→ EXERCISE DESCRIPTION
Where "width" appears in a line of the entries below, that line should be copied.

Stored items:
^^^^
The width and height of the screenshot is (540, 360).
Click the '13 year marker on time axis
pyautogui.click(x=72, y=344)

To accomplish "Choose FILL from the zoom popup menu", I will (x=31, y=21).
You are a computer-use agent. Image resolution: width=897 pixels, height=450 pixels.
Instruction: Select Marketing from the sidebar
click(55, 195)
^^^^
→ TASK SOLUTION
The width and height of the screenshot is (540, 360).
You are a computer-use agent. Image resolution: width=897 pixels, height=450 pixels.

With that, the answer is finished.